I ran the idea by my dear friend Jennifer Anderson, a gifted writer whose work I admire. She was encouraging, as she always is, and told me via email that she thought the exercise would be a great one, and had I seen Julie & Julia? I should write a poem a day for a year, taking it on as a transformative discipline, and blog about it! I thought, wow. That sounds really hard. But it would be good for me. The blog would require accountability on my part, and even if I had only one reader following my progress (Hi Dad!) or maybe two (hey Mom!), I would have to do what I said I would.

Jennifer’s final note on the poem-a-day discipline helped me make up my mind:

“Hi Sarah--Can you imagine if you did that and had 365 poems--or pages--after a year? I can't advise you about blogging, though. Imagine if you did it and hated the pressure or the lack of privacy? But I am captivated by your idea of transformative disciplines! Love, Jen”

I decided I really wanted those 365 poems—or pages—and the pressure and lack of privacy are probably what I need to get them. So here I am.

One more thing: beside using this daily poetry discipline as a warm-up for other writing projects, I’m hoping that it gives me a way to pay closer attention to my life, to heighten my awareness that every day—even the ones in which not much seems to happen—is a once-in-a-lifetime deal, and therefore, valuable.
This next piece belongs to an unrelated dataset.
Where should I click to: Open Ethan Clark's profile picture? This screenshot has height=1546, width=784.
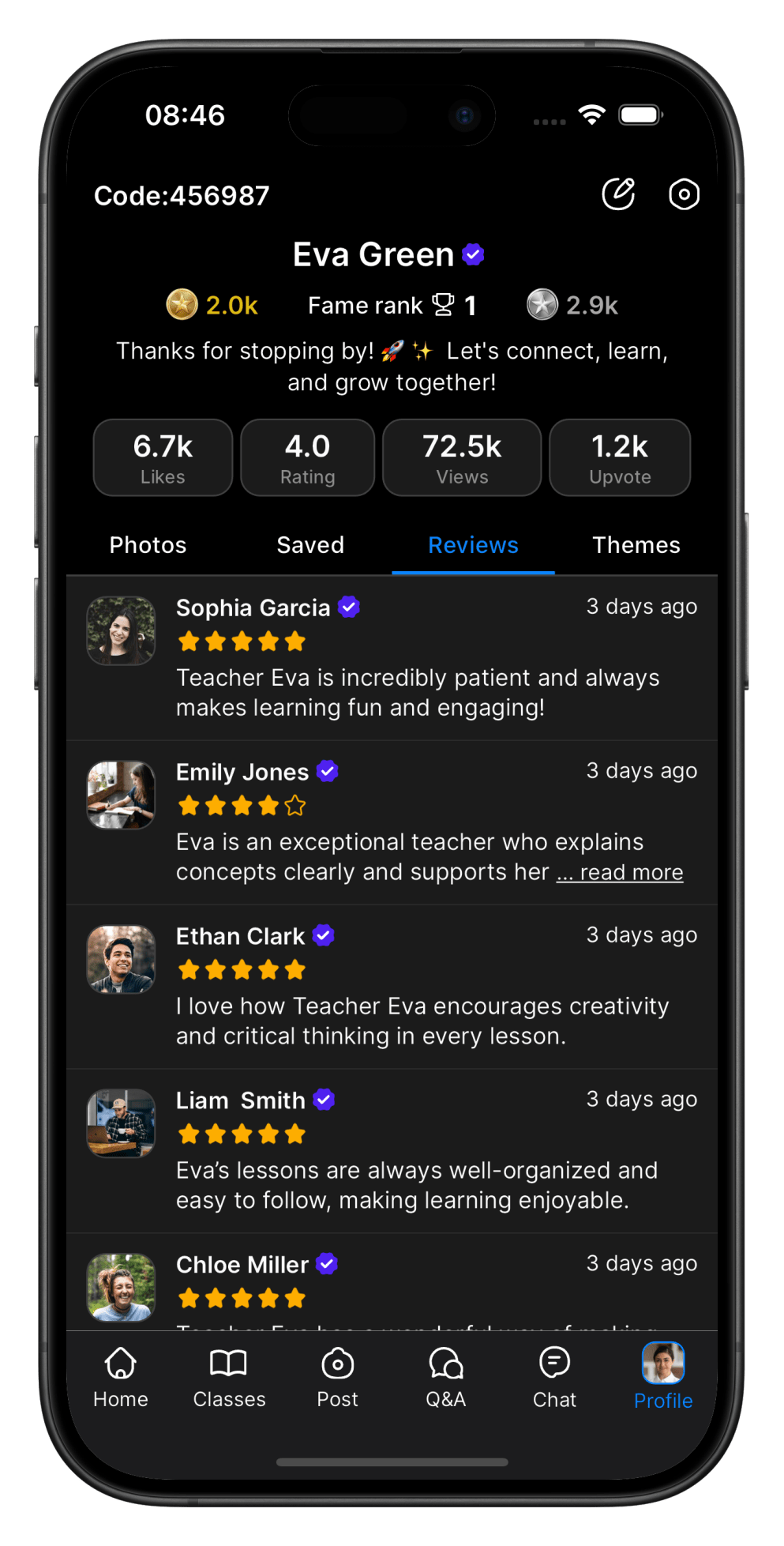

I picked up Michael Chabon’s Manhood for Amateurs—which really isn’t just for men. I was particularly moved by his essays on fatherhood. In his chapter “The Memory Hole,” he talks about all the drawings and art projects his four children bring home from school, and how they are so numerous that he and his wife don’t know what to do with them, other than throw them away. He goes on to say, “The truth is that in every way, I am squandering the treasure of my life. It’s not that I don’t take enough pictures, though I don’t, or that I don’t keep a diary, though iCal and my monthly Visa bill are the closest I come to a thoughtful prose record of events. Every day is like a kid’s drawing, offered to you with a strange mixture of ceremoniousness and offhand disregard, yours for the keeping. Some of the days are rich and complicated, others inscrutable, others little more than a stray gray mark on a ragged page. Some you manage to hang on to, though your reasons for doing so are often hard to fathom. But most of them you just ball up and throw away.”
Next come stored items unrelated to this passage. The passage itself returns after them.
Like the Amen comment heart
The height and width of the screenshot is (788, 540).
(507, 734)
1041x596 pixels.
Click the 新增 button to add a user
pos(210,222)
I have balled up and thrown away so many days. Too often I have failed to see the poetry in the rhythms of my life; the beauty in the “rich, complicated days” as well as the “stray gray marks.” Chabon’s essay made me wish for a meaningful way to document these days, a way to recognize and receive the time I’ve been given with more awareness and appreciation. How is it that I failed to write something on the day I married David? The days on which Schuyler and Willem were born? Or even the day I spent two hours combing through the boys’ hair, seeking and destroying lice and nits, when there was an outbreak at school? I realize that even the most mundane days in which I’m cleaning up explosions in the microwave, repeatedly driving across town to retrieve forgotten lunch money or P.E. clothes, replacing small broken parts of things that I probably don’t need in the first place, nagging my kids about leaving enough room on the math homework page to show their work-—even each of those days is an absolute miracle: there is a start and a finish, a sunrise and a sunset, and in between are the people and places I love the most.

After considering Chabon’s words, I turned to a favorite devotional, a compilation of writings by Frederick Buechner. In a meditation titled, “Life Itself is Grace,” he says, “Listen to your life. See it for the fathomless mystery that it is. In the boredom and pain of it no less than in the excitement and gladness: touch, taste, smell your way to the holy and hidden heart of it because in the last analysis all moments are key moments, and life itself is grace.”

Beyond a writing exercise, I hope that my poem-a-day practice teaches me to listen to my life. To frame my days instead of balling them up and throwing them away. And to remember that all moments are key moments, and life itself is grace.